[Saved entries]
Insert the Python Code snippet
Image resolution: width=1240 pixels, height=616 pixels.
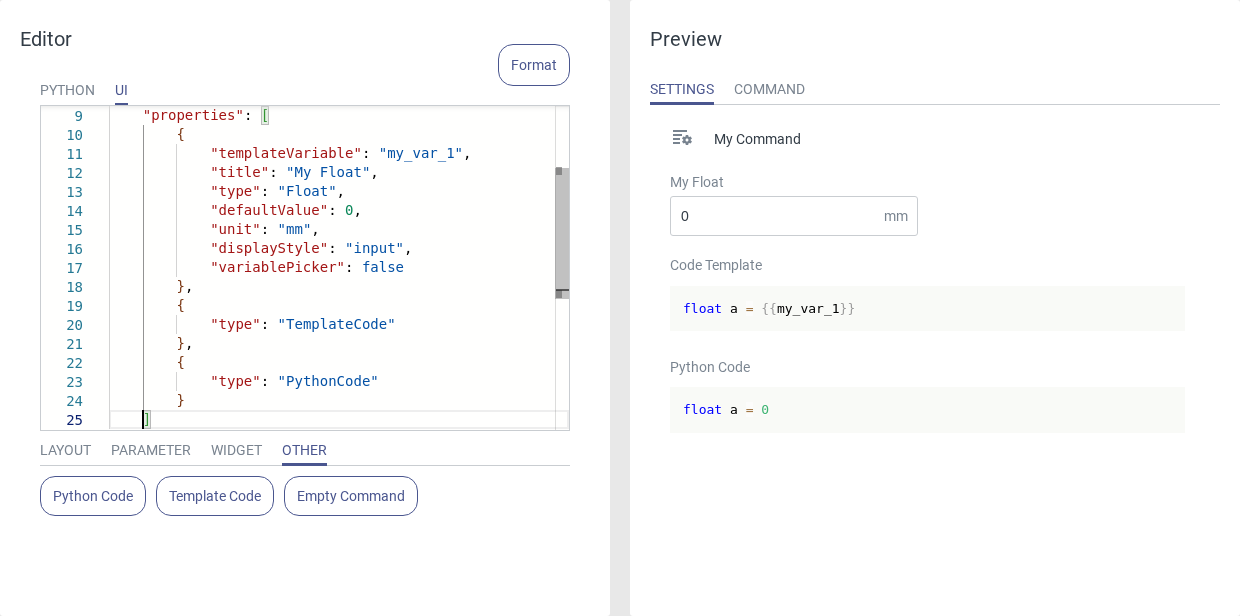[x=93, y=496]
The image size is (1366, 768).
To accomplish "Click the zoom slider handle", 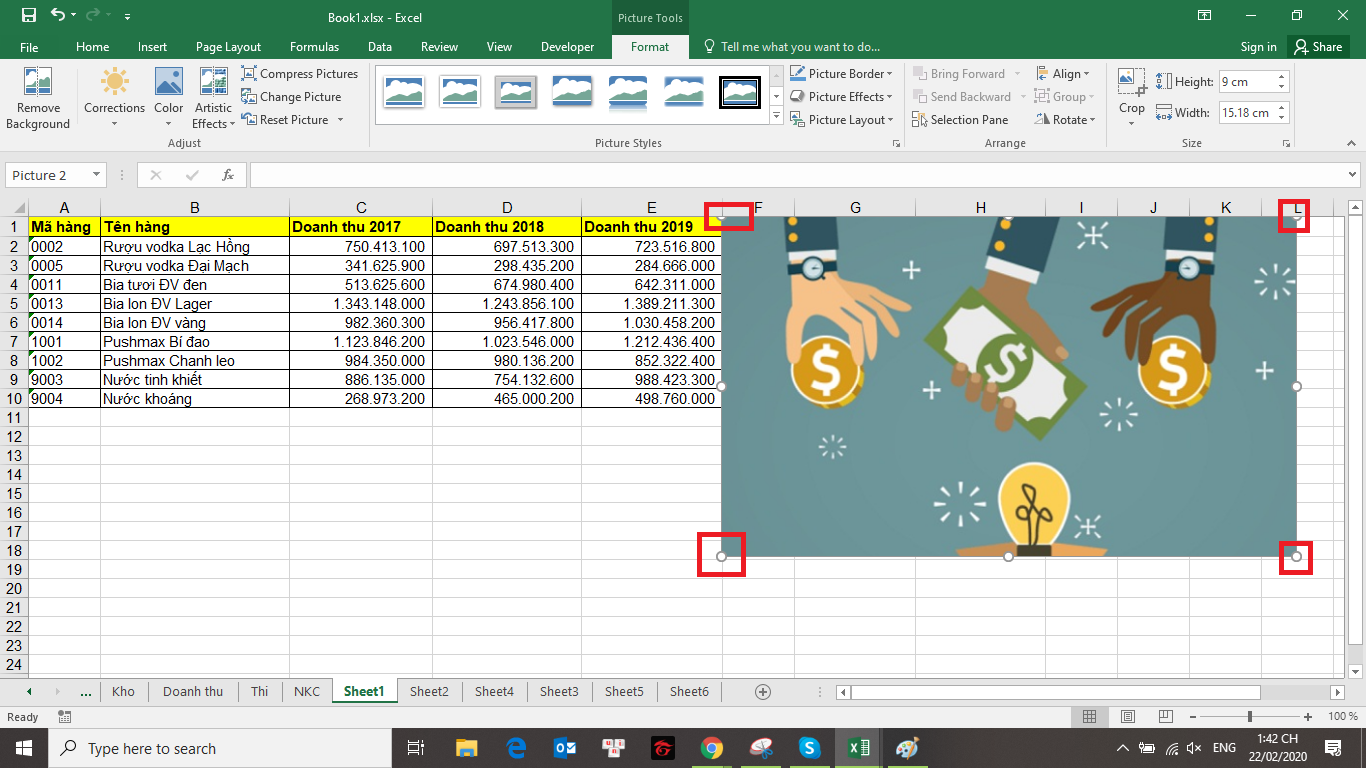I will (x=1250, y=717).
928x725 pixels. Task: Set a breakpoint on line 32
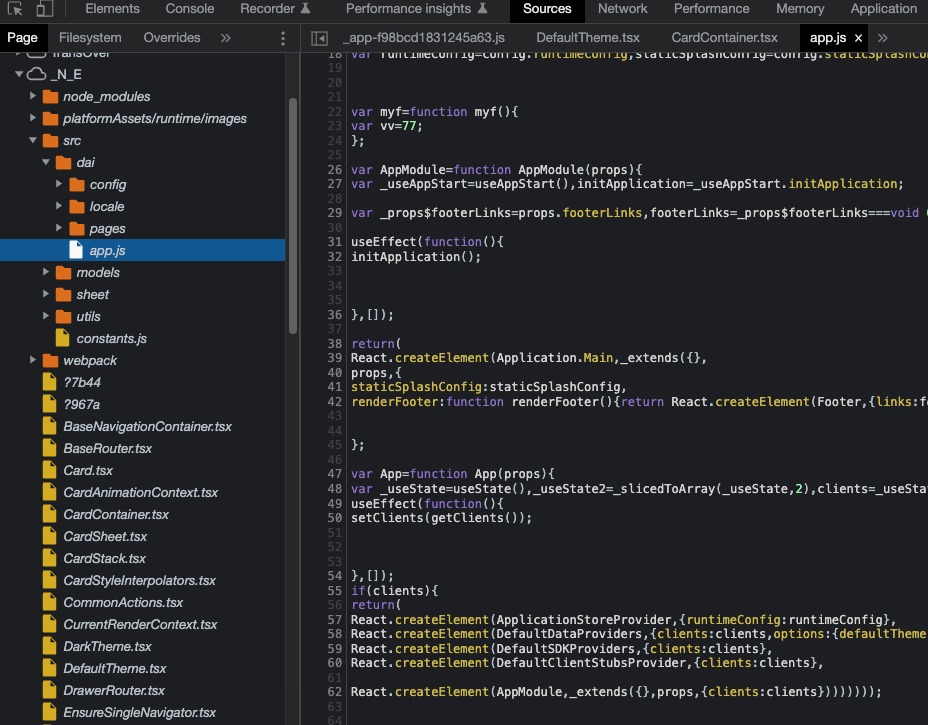click(334, 257)
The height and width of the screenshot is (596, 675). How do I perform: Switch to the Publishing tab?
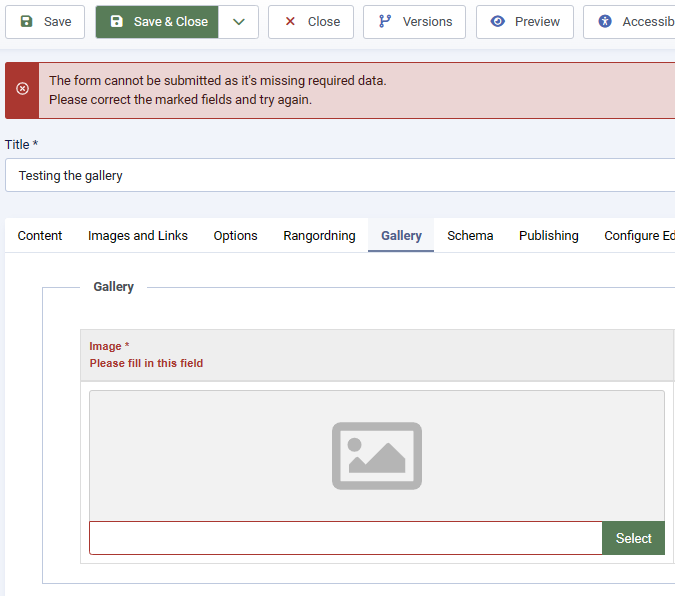pyautogui.click(x=548, y=236)
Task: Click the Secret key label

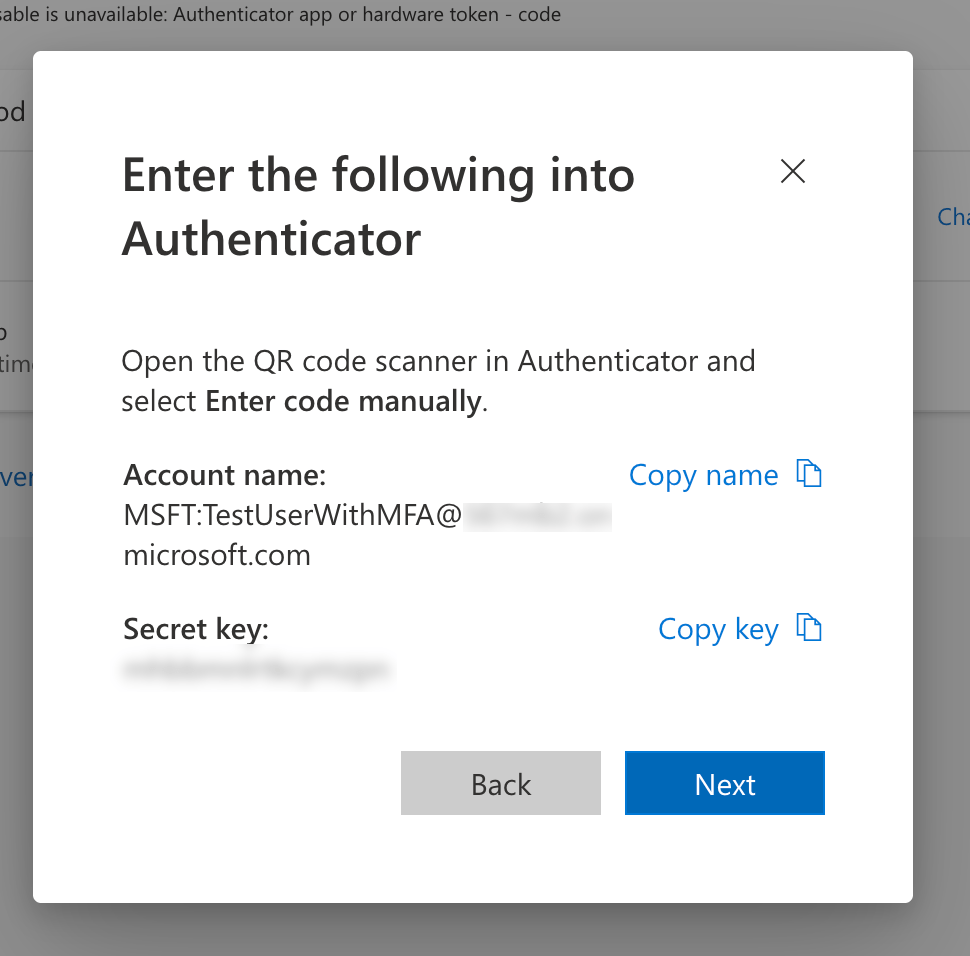Action: [x=196, y=629]
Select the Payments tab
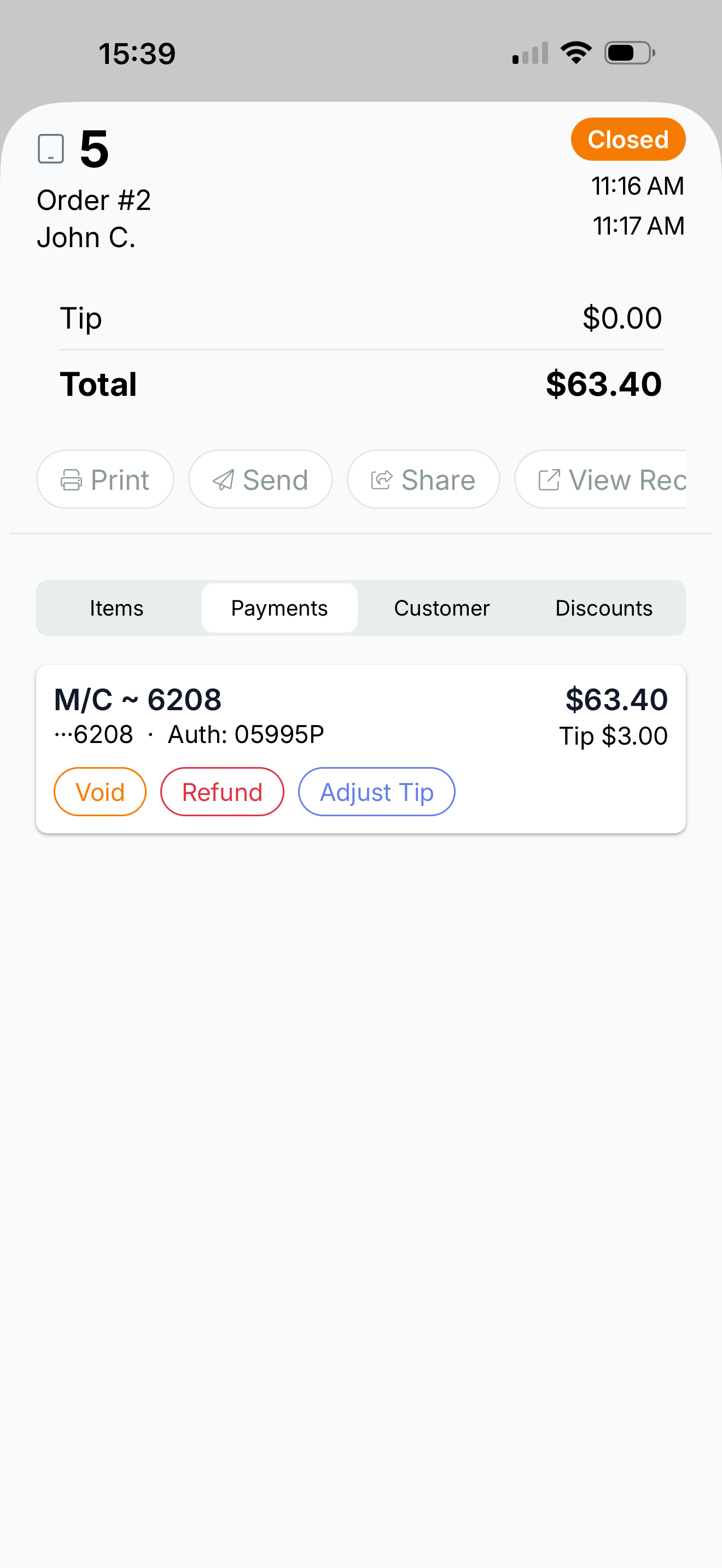Viewport: 722px width, 1568px height. pyautogui.click(x=280, y=608)
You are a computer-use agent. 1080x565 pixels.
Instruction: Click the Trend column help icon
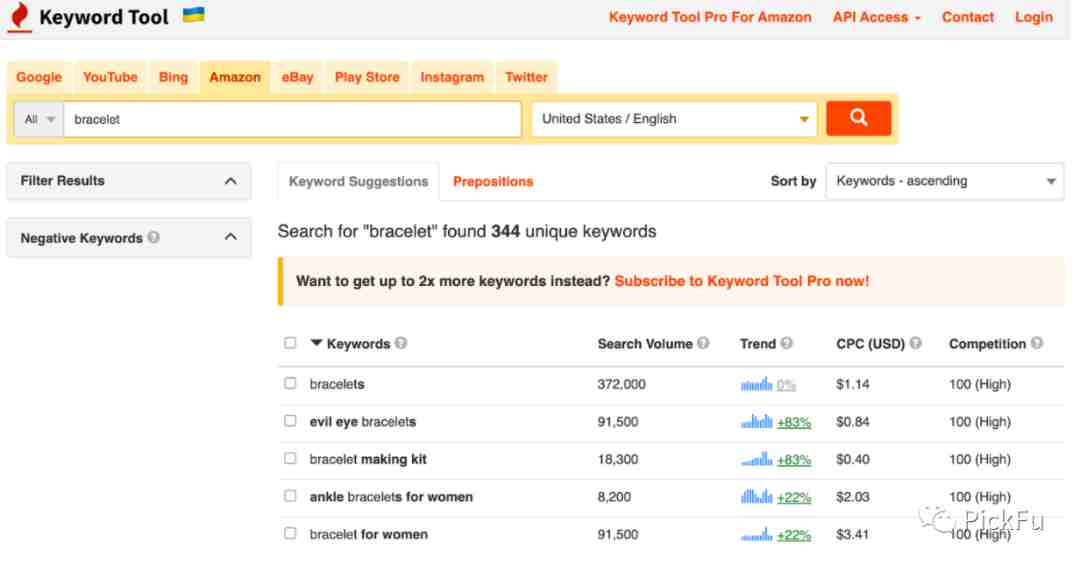pyautogui.click(x=787, y=343)
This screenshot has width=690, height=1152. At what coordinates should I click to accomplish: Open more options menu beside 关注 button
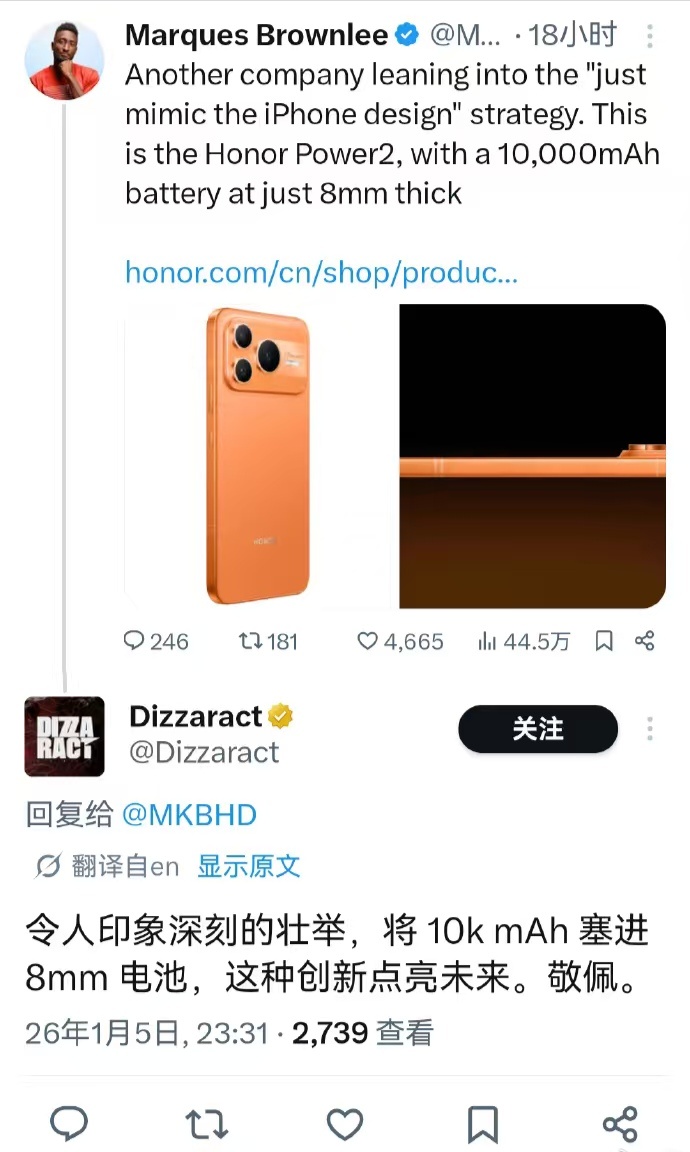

YOUR ASSIGNMENT:
Please retype the entries above word for word, but only from the line containing "Instruction: Click the Trend column help icon" through the last line, and without the pictures.

RESPONSE TO THE TASK:
Instruction: Click the Trend column help icon
pyautogui.click(x=787, y=343)
This screenshot has width=690, height=1152. At what coordinates should I click to accomplish: Open more options menu beside 关注 button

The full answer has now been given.